**SET EXERCISE:** Convert the lines of the items, starting at the line containing "Sheet (780, 77)" and ending at the line containing "original (172, 1482)", into a Markdown table with the columns Row and Text. Number each line in Row, put the line itself in Text, and leave out any blank lines.

Recorded data
──────
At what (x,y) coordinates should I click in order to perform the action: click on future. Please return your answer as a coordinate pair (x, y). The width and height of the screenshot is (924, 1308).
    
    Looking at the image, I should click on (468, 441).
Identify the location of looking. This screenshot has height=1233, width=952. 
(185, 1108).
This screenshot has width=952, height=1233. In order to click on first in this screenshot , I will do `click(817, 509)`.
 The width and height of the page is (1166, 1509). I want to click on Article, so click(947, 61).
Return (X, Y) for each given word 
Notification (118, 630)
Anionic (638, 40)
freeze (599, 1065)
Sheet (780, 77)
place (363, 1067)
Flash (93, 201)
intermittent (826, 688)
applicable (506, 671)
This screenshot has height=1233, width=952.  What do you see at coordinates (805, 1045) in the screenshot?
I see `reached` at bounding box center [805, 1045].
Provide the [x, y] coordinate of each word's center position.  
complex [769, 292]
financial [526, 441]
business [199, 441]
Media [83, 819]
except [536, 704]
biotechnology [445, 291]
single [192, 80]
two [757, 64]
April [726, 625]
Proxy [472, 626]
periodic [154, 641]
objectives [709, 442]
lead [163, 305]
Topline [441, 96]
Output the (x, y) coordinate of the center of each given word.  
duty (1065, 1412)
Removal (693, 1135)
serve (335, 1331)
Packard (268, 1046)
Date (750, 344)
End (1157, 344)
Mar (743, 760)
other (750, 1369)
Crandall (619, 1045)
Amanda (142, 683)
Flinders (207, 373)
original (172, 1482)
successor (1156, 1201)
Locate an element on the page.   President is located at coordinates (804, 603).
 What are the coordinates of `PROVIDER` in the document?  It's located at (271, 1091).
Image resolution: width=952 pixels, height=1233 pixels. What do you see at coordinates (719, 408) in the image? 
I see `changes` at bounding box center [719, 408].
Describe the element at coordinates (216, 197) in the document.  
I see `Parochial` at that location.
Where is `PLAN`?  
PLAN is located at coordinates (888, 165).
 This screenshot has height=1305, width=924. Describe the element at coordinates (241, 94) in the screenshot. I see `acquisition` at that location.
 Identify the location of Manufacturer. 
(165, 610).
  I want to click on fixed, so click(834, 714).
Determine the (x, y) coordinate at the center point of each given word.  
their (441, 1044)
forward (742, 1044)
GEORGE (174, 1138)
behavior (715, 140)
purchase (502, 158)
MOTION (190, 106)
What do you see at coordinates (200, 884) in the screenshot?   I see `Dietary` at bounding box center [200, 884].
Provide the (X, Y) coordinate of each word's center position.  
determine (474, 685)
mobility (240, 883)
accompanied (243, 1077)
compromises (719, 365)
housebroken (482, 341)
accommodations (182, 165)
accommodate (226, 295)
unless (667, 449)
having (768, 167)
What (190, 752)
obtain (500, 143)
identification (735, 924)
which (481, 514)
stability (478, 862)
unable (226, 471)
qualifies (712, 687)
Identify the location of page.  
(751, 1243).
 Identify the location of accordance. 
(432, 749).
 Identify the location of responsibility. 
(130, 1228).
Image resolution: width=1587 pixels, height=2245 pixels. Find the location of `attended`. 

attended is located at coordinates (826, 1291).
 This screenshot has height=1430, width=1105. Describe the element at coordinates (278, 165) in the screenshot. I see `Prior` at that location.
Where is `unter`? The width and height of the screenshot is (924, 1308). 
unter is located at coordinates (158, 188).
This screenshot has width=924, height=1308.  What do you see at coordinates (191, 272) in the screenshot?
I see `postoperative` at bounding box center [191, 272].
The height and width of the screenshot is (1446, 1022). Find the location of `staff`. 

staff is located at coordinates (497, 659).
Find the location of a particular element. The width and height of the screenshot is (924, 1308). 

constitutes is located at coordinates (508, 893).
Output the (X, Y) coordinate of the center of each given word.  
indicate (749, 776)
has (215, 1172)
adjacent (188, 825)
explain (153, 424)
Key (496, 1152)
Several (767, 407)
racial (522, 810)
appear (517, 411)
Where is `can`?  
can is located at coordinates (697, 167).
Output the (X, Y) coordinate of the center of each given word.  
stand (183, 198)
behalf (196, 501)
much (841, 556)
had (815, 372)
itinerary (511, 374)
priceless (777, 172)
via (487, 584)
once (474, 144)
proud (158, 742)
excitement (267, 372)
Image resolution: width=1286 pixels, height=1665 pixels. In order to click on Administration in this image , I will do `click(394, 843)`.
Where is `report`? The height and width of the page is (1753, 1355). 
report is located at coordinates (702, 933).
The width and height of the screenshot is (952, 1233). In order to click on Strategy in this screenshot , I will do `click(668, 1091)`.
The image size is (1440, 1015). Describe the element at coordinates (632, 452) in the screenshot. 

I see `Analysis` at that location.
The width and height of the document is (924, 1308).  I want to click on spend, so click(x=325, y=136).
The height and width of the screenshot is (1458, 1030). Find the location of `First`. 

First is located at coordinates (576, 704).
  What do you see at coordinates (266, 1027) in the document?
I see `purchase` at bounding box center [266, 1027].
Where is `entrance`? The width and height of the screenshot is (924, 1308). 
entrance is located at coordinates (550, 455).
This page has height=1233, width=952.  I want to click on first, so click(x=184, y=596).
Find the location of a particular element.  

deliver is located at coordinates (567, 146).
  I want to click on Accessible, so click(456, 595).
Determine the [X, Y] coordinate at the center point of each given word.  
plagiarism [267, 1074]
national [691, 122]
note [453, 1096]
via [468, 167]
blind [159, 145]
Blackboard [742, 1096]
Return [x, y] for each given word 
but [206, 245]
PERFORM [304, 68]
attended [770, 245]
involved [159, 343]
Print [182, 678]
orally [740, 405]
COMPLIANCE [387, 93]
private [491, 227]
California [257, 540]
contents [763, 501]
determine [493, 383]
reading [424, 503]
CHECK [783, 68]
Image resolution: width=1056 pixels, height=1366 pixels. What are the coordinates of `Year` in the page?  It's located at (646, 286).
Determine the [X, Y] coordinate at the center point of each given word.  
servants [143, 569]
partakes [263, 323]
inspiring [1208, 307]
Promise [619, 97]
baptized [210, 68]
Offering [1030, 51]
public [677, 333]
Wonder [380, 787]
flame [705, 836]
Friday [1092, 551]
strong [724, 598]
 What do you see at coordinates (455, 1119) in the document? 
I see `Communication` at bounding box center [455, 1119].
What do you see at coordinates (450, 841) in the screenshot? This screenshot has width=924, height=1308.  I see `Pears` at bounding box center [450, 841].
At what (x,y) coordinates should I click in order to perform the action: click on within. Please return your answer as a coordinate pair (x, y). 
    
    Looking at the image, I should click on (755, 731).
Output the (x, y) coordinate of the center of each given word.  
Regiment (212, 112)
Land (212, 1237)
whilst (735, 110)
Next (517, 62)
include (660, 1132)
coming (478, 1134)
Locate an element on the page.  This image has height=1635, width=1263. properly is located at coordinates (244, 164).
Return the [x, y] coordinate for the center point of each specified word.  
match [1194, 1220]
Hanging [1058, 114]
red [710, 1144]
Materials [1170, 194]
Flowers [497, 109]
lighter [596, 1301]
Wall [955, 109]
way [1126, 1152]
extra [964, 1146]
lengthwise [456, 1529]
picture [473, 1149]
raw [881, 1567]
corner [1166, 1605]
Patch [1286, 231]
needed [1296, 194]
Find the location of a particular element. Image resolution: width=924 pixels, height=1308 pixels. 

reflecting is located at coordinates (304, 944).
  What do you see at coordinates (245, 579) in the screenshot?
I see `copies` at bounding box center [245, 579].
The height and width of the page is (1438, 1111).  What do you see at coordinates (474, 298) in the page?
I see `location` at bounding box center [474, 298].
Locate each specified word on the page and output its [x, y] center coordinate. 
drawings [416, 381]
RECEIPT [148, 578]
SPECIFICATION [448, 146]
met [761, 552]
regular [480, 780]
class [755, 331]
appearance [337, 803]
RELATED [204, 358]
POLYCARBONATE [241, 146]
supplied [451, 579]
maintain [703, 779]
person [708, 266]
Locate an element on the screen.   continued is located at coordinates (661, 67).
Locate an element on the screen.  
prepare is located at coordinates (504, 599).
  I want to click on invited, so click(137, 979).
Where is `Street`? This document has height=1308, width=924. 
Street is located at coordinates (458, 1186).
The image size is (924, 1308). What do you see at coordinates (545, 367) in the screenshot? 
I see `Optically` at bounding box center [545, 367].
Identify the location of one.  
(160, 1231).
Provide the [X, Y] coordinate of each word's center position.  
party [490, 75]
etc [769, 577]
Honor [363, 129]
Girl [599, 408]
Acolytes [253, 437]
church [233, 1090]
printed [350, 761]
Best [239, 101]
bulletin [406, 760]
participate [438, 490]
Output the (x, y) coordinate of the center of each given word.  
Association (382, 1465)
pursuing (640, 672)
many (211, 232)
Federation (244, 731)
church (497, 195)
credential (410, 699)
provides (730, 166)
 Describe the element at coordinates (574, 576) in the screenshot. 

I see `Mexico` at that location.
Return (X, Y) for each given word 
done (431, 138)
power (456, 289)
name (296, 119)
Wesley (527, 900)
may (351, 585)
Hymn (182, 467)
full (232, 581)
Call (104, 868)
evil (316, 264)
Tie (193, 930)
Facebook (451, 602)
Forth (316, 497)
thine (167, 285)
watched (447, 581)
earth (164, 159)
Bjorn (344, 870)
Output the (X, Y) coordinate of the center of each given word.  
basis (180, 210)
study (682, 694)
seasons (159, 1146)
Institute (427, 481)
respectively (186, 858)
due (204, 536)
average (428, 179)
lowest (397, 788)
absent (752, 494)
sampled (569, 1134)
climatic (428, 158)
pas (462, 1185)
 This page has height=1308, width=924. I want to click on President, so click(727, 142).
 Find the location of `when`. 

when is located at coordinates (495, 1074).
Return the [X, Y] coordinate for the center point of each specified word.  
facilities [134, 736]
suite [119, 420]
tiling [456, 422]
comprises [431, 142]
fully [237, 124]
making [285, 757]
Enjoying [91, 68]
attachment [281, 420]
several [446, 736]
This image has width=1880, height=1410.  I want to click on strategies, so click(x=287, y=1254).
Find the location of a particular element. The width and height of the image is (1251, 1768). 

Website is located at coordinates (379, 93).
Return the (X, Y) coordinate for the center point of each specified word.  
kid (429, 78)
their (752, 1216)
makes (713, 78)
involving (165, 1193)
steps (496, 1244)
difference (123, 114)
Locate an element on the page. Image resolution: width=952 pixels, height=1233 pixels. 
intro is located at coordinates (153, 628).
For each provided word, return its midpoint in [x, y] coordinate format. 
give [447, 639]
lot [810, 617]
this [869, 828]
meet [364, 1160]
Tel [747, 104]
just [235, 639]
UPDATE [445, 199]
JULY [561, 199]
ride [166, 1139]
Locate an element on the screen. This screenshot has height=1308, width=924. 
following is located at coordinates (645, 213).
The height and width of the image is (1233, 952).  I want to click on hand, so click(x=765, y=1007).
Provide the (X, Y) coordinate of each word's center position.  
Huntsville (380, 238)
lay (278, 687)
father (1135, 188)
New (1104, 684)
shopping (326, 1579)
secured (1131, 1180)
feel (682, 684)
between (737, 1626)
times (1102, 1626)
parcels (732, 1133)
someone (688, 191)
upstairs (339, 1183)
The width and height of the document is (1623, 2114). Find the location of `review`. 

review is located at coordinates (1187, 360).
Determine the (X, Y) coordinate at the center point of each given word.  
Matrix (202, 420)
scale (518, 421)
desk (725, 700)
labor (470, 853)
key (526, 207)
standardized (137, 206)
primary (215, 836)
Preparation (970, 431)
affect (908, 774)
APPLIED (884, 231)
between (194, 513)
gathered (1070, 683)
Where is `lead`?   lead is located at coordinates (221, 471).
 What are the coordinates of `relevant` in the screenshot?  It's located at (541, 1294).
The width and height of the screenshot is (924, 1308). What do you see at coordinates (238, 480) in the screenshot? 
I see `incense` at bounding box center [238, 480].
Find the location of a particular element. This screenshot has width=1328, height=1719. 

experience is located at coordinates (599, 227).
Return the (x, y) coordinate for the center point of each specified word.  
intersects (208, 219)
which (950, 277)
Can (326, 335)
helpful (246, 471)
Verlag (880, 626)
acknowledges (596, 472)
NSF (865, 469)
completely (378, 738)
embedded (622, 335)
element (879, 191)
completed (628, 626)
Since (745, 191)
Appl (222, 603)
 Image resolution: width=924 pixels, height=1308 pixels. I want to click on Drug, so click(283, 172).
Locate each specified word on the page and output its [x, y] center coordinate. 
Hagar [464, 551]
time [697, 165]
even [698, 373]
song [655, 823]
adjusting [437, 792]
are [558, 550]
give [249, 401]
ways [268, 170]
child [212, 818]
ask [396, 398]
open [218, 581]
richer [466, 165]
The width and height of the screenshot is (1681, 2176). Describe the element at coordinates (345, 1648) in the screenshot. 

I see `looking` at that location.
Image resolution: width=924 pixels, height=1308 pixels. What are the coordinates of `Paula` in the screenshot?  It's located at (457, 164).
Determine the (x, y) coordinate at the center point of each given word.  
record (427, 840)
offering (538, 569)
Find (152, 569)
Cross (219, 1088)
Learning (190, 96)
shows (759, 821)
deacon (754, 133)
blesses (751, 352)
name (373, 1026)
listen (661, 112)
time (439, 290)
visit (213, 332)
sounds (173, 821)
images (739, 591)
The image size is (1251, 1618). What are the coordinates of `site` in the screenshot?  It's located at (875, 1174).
──────
**WRITTEN REPLY:**
| Row | Text |
|---|---|
| 1 | Sheet (780, 77) |
| 2 | place (363, 1067) |
| 3 | Flash (93, 201) |
| 4 | intermittent (826, 688) |
| 5 | applicable (506, 671) |
| 6 | This screenshot has height=1233, width=952.  What do you see at coordinates (805, 1045) in the screenshot? |
| 7 | I see `reached` at bounding box center [805, 1045]. |
| 8 | Provide the [x, y] coordinate of each word's center position.   |
| 9 | complex [769, 292] |
| 10 | financial [526, 441] |
| 11 | business [199, 441] |
| 12 | Media [83, 819] |
| 13 | except [536, 704] |
| 14 | biotechnology [445, 291] |
| 15 | single [192, 80] |
| 16 | two [757, 64] |
| 17 | April [726, 625] |
| 18 | Proxy [472, 626] |
| 19 | periodic [154, 641] |
| 20 | objectives [709, 442] |
| 21 | lead [163, 305] |
| 22 | Topline [441, 96] |
| 23 | Output the (x, y) coordinate of the center of each given word.   |
| 24 | duty (1065, 1412) |
| 25 | Removal (693, 1135) |
| 26 | serve (335, 1331) |
| 27 | Packard (268, 1046) |
| 28 | Date (750, 344) |
| 29 | End (1157, 344) |
| 30 | Mar (743, 760) |
| 31 | other (750, 1369) |
| 32 | Crandall (619, 1045) |
| 33 | Amanda (142, 683) |
| 34 | Flinders (207, 373) |
| 35 | original (172, 1482) |